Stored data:
==*==
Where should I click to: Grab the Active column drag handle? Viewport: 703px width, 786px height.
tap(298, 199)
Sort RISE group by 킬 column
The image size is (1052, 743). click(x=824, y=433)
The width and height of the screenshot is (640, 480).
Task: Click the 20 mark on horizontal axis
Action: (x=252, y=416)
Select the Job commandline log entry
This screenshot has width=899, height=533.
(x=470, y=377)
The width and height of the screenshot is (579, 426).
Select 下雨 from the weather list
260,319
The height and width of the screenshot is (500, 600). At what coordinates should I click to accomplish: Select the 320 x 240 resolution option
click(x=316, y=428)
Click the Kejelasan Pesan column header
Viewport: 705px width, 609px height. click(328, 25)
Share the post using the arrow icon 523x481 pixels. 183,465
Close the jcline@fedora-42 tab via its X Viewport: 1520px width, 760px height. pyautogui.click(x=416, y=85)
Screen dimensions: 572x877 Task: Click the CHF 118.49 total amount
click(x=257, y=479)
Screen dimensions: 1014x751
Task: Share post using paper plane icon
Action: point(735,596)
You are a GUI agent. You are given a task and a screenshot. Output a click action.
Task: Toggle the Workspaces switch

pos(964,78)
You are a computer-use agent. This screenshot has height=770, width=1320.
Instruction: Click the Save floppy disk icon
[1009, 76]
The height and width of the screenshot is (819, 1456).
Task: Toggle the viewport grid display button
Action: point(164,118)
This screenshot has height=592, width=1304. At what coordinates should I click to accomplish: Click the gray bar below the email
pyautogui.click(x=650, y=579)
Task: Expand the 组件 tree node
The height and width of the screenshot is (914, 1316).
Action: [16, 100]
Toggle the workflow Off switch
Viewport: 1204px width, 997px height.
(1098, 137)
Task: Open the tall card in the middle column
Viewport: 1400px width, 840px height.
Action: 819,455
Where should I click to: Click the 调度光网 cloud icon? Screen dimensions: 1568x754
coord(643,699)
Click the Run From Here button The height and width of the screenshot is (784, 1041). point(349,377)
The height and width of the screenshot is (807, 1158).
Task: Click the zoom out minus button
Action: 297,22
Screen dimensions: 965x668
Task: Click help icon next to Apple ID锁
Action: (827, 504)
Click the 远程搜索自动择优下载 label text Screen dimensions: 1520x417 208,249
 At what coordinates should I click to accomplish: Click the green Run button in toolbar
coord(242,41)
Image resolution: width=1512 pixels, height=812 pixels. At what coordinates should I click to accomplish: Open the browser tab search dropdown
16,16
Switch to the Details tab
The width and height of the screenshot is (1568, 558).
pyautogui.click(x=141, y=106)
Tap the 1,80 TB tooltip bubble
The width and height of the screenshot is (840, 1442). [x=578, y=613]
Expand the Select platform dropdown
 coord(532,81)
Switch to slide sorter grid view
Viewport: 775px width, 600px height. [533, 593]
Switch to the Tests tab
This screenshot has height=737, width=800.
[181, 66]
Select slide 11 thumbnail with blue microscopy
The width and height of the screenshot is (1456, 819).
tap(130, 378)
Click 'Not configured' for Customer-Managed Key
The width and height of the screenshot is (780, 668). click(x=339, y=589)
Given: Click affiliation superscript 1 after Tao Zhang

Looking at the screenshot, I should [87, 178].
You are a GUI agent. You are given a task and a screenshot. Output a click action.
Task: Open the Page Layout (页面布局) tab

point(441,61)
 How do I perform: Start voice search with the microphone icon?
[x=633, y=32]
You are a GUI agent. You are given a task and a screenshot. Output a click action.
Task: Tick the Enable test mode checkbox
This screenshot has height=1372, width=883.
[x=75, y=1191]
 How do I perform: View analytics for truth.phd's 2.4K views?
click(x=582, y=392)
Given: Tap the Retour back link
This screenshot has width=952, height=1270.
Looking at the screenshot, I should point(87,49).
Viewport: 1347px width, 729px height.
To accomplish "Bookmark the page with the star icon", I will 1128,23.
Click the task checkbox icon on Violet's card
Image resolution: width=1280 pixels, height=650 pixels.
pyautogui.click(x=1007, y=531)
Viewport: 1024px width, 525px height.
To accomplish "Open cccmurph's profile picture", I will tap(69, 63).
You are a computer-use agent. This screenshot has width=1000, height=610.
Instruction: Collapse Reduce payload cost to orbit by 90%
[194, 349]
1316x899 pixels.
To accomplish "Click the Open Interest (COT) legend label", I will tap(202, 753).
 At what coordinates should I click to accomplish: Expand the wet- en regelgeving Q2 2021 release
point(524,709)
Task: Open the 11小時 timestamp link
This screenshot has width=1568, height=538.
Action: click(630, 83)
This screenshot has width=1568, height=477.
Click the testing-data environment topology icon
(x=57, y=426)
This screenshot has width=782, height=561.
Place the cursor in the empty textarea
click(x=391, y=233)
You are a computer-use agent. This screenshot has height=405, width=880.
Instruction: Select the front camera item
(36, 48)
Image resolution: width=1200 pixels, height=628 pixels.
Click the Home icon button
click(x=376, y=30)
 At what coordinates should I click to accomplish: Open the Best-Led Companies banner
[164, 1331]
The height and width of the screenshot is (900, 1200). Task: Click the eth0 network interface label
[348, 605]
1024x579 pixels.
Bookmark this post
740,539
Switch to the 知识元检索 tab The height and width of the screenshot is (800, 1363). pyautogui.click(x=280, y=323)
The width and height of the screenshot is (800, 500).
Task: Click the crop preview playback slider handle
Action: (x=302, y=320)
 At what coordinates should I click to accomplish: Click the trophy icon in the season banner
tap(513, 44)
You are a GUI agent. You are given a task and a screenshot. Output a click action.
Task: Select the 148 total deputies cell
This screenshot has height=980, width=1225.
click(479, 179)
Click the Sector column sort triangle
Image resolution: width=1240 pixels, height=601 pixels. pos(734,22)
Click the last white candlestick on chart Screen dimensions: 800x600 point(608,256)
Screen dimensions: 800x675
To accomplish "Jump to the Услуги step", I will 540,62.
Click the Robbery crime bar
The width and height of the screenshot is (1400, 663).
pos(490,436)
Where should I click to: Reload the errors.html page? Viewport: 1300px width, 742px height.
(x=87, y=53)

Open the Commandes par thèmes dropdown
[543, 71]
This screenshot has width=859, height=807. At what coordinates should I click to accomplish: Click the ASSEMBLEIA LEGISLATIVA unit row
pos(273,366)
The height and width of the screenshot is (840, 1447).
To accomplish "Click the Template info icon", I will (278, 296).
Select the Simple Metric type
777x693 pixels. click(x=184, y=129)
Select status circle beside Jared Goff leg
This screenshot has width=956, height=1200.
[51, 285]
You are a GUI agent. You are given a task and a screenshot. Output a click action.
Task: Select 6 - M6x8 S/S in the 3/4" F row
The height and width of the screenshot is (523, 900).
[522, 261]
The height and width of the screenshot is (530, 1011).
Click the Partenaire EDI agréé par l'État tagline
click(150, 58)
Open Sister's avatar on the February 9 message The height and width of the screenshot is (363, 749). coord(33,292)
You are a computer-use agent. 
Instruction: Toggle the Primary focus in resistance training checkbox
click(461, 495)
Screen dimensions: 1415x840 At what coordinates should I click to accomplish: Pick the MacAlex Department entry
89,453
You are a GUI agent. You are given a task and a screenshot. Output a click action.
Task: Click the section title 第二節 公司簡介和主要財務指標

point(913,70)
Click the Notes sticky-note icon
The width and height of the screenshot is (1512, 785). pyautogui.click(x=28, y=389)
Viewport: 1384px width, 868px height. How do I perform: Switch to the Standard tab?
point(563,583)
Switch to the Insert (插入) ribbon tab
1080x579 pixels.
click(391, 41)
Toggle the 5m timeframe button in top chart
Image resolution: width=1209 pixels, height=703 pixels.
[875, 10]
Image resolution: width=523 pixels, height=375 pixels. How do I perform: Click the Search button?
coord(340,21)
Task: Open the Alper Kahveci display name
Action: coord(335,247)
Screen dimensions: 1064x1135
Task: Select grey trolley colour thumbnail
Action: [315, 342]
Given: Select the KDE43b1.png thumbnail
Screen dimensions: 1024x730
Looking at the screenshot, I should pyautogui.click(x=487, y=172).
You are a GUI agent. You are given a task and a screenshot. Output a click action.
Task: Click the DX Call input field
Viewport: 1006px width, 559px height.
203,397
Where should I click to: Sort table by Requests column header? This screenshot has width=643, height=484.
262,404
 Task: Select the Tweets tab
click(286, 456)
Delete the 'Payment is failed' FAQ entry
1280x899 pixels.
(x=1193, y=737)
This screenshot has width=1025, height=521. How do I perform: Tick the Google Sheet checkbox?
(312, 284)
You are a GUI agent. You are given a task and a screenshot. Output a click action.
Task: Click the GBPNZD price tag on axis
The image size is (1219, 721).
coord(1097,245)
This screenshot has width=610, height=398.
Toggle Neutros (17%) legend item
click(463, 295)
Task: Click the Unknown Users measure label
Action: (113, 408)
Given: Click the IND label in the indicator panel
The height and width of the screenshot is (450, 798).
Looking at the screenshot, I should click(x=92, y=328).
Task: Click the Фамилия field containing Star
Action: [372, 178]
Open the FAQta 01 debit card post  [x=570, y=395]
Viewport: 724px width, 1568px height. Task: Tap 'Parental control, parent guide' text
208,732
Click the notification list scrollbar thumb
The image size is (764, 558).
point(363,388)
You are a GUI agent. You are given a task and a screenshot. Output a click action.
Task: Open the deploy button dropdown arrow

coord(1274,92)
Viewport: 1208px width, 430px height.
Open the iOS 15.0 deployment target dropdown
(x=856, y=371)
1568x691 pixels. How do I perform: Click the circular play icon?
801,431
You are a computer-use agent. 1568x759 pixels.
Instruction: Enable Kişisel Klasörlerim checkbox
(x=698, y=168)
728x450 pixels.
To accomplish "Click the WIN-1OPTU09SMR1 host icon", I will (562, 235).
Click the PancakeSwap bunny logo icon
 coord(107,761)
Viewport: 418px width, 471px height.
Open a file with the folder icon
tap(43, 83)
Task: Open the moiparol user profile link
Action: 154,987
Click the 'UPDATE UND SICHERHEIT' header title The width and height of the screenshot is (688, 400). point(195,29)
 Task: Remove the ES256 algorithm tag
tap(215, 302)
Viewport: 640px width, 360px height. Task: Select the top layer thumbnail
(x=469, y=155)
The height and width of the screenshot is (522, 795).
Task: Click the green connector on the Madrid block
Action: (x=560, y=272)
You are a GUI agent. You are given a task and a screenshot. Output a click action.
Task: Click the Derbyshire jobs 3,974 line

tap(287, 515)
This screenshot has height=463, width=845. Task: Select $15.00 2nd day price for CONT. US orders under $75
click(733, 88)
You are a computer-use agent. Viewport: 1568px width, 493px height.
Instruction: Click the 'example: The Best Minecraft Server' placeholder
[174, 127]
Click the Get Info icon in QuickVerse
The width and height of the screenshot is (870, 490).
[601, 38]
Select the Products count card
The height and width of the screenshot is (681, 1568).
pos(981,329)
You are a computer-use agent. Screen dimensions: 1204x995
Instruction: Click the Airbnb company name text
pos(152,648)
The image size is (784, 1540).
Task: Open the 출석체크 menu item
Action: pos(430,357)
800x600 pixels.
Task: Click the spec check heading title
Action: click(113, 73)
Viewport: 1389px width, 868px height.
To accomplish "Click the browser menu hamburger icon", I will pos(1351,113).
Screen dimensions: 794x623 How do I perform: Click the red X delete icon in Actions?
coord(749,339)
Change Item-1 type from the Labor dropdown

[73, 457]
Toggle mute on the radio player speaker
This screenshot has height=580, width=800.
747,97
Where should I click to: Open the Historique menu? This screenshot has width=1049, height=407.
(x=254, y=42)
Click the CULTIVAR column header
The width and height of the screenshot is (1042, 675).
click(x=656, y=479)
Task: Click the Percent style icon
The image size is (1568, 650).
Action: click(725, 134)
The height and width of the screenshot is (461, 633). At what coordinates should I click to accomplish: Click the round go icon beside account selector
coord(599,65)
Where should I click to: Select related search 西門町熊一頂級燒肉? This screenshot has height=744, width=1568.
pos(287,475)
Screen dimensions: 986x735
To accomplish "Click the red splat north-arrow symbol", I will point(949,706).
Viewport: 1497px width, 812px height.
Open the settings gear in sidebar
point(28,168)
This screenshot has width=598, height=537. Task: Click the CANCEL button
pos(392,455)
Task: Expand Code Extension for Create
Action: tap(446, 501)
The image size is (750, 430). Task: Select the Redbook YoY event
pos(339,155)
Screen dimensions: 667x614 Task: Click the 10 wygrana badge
==*==
What the task asks: From the records above, reproduce exactly the lines from the one with "Instruction: Collapse Reduce" to the one with "This screenshot has width=782, height=561.", both included, and no others.

Exercise solution:
Instruction: Collapse Reduce payload cost to orbit by 90%
[194, 349]
1316x899 pixels.
To accomplish "Click the Open Interest (COT) legend label", I will tap(202, 753).
 At what coordinates should I click to accomplish: Expand the wet- en regelgeving Q2 2021 release
point(524,709)
Task: Open the 11小時 timestamp link
This screenshot has width=1568, height=538.
Action: click(630, 83)
This screenshot has width=1568, height=477.
Click the testing-data environment topology icon
(x=57, y=426)
This screenshot has width=782, height=561.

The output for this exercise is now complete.